**What you will do:** An exact reproduction of the data below is the required answer.

**Items from a dataset:**
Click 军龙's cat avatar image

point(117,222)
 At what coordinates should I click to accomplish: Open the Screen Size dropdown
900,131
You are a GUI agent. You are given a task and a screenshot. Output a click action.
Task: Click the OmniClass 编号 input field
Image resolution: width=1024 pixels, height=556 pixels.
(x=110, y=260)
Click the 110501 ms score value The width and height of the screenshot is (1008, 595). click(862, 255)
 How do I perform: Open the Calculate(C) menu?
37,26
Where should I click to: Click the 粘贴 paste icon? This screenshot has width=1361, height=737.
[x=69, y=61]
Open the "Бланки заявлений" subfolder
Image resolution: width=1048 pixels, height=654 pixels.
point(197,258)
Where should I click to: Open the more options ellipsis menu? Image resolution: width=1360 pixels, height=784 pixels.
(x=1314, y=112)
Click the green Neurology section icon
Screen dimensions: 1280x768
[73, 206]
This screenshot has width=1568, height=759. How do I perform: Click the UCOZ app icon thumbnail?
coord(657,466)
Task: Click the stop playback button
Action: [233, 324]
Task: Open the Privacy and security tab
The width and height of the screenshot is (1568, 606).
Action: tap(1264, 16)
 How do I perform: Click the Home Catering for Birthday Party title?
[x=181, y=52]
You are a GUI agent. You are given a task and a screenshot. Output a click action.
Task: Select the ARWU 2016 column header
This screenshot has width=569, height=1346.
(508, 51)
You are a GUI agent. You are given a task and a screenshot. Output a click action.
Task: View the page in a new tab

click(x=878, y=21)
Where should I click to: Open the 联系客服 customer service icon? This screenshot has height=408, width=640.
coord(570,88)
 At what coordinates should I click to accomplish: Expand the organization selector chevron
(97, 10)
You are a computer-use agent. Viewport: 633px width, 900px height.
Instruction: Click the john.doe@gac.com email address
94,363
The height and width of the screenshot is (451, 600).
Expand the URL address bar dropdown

**Problem solution:**
Click 军龙's cat avatar image

point(117,222)
 At what coordinates should I click to accomplish: Open the Screen Size dropdown
900,131
You are a GUI agent. You are given a task and a screenshot. Output a click action.
Task: Click the OmniClass 编号 input field
Image resolution: width=1024 pixels, height=556 pixels.
(x=110, y=260)
Click the 110501 ms score value The width and height of the screenshot is (1008, 595). click(862, 255)
 How do I perform: Open the Calculate(C) menu?
37,26
Where should I click to: Click the 粘贴 paste icon? This screenshot has width=1361, height=737.
[x=69, y=61]
Open the "Бланки заявлений" subfolder
Image resolution: width=1048 pixels, height=654 pixels.
point(197,258)
Where should I click to: Open the more options ellipsis menu? Image resolution: width=1360 pixels, height=784 pixels.
(x=1314, y=112)
Click the green Neurology section icon
Screen dimensions: 1280x768
[73, 206]
This screenshot has width=1568, height=759. How do I perform: Click the UCOZ app icon thumbnail?
coord(657,466)
Task: Click the stop playback button
Action: [233, 324]
Task: Open the Privacy and security tab
The width and height of the screenshot is (1568, 606).
Action: tap(1264, 16)
 How do I perform: Click the Home Catering for Birthday Party title?
[x=181, y=52]
You are a GUI agent. You are given a task and a screenshot. Output a click action.
Task: Select the ARWU 2016 column header
This screenshot has width=569, height=1346.
(508, 51)
You are a GUI agent. You are given a task and a screenshot. Output a click action.
Task: View the page in a new tab

click(x=878, y=21)
Where should I click to: Open the 联系客服 customer service icon? This screenshot has height=408, width=640.
coord(570,88)
 At what coordinates should I click to accomplish: Expand the organization selector chevron
(97, 10)
You are a computer-use agent. Viewport: 633px width, 900px height.
Instruction: Click the john.doe@gac.com email address
94,363
The height and width of the screenshot is (451, 600).
Expand the URL address bar dropdown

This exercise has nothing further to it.